Milão deserta na semana do ferragosto
Primeiro, marido disse que eu tinha que passar pelo estacionamento do estádio Sansiro, pegar uma via por cima de um túnel (muito conhecido meu, pois é um dos caminhos para a escola das crianças), seguir pelo Hospital San Carlo. Aí, já comecei a me confundir. Tinha uma rua com uma bifurcação e marido tinha dito que eu devia sempre seguir reto. Como devo seguir reto se uma rua vai para a direita e a outra pra esquerda? Fui pra direita, pois foi a que me pareceu mais reta. Quando acabou o tal hospital, tinha uma via que ia pra trás dele e uma a direita. Como marido tinha dito reto no hospital, fui pra via que dava atrás dele. Não era, claro. Depois de uns 5 minutos correndo, comecei a notar que eu não ia chegar em parque algum. Voltei e segui pela direita. Depois de mais uns 5 minutos, encontrei! Parco della Cave, na placa! Entrei.


A pista lá é de pedrinha, mas reta e boa pra correr. Vi um córregozinho e fui seguindo pra ver se avistava o tal laguinho. E fui fazendo um circulo. Até que passei por uma mata e achei o tal lago! Viu como eu sou super situada? Ahã.



Depois de ter dado a volta no laguinho (ou não...), percebi que haviam 2 pistas: uma pertinho do lago, de asfalto, e outra mais por fora, a de pedrinhas. Como já estava há uns 15 minutos na de asfalto (nem sei como mudei de uma pista pra outra...), resolvi que era hora de voltar para a de pedrinha para não perder a minha saída. De repente, mato. Mato pra todo lado. Um córregozinho que não era o primeiro, definitivamente. Grama a perder de vista. Continuei na pista de pedrinha. Uma hora ia achar a minha saída. Depois de mais 20 minutos. Nada. Mato, bichinho sobrevoando, córrego. Gente? Quase nenhuma. E os prédios afastados? Todos amarelinhos iguais ao que eu tinha fotografado pra não me perder (ironia do destino). Pra onde olhava, predinho amarelinho. Tô perdida, pensei. Não! Isso é um parque: tem começo, meio e fim, disse pra mim mesma. E continuei. Nada. Mato, mato, grama, grama. Liguei pro marido. Sabe o que ele fez? Gargalhou! 
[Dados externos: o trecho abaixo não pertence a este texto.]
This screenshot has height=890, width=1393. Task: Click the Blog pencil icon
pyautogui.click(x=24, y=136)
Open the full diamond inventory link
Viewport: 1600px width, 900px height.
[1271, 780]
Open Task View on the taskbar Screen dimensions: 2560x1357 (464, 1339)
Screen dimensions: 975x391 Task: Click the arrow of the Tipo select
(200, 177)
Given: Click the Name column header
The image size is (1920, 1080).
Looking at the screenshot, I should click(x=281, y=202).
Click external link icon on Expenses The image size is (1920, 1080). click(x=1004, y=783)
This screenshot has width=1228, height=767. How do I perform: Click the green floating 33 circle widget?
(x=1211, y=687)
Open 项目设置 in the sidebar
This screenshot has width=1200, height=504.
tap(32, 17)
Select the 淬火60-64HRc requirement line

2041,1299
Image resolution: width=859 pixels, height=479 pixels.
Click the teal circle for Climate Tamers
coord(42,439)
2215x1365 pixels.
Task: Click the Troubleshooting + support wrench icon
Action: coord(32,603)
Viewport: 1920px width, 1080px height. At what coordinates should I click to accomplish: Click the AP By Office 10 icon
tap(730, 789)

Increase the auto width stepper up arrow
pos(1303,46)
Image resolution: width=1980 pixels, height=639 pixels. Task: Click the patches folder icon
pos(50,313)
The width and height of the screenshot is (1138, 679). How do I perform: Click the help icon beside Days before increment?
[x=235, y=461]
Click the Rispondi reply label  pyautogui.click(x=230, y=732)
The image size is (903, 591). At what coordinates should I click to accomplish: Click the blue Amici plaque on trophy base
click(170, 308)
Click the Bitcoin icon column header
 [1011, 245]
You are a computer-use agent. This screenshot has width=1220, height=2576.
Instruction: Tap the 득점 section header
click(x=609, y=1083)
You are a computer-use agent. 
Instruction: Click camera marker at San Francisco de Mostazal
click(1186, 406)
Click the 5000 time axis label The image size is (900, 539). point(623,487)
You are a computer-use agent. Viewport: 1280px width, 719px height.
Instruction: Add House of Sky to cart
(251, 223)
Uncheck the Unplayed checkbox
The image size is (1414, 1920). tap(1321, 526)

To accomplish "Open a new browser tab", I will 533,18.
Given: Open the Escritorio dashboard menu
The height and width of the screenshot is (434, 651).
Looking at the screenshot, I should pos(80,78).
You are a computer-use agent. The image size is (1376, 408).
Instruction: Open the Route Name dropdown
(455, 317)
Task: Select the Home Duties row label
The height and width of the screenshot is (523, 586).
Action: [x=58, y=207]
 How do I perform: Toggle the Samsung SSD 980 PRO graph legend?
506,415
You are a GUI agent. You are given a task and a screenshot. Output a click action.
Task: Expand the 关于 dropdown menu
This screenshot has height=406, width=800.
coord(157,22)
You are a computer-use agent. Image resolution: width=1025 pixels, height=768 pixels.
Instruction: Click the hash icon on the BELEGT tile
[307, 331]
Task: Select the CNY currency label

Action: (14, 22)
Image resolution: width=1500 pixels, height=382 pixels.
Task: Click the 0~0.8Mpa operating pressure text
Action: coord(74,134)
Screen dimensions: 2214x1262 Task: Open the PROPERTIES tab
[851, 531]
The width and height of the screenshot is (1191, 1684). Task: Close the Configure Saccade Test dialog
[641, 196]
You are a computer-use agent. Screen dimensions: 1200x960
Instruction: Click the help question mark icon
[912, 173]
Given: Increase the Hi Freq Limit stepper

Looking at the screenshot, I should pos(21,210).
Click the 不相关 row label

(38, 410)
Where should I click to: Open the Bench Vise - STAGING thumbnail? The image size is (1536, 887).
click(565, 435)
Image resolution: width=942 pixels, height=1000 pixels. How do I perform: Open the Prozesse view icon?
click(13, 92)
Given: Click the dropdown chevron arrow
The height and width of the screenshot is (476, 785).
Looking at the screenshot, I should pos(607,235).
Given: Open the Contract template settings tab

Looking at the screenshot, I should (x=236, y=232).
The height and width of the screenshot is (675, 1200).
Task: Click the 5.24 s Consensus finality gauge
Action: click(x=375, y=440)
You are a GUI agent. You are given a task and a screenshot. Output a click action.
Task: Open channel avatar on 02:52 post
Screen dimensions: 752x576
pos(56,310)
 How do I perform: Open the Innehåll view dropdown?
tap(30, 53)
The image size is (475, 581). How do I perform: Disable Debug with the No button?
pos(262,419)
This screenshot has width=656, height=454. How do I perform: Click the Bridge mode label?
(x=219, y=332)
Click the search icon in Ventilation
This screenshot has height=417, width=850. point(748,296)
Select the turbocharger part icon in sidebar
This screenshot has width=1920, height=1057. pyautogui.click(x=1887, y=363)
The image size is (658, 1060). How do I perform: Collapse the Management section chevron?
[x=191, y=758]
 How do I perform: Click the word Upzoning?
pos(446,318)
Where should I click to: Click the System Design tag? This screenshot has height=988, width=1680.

Depois de tê-lo divertido. Ele tentou saber onde eu estava. Não reconheceu o que eu estava descrevendo, mas lembrou do GPS do celular. Coloquei o hospital como destino. O GPS me disse que chegaria lá em dois minutos, pra continuar naquele caminho. E pra onde o GPS me mandou? Pra uma granja! Numa rua sem saída. Tinha galinha, galo, pintinho e dois portões que davam nas "costas" do hospital. Tentei abrir os portões e, lógico, estavam fechados. Comecei a voltar. O GPS recalculou. Me fez entrar numa estrada pequena, de terra mesmo, 500 metros, vira à direita, à direita de novo. Onde fui parar? Na granja de novo!!! Não é possível!!! Vou morar nesse parque?

Meus amigos de penas

Voltei e peguei outro caminho. Reiniciei o GPS que tentou me fazer voltar e eu me recusei. E andei e andei e o troço realculava a rota, recalculava a rota. Até que....em um mato em que era possível ver um prédio amarelinho de novo, ele me mandou seguir! Ahá!!! A minha saída. Super fácil! Levei só 1h30 dentro do parque!

Saí e mandei uma mensagem pro marido: Parco della cave, never more!

E aí? Quem quer que eu seja sua próxima guia de viagem?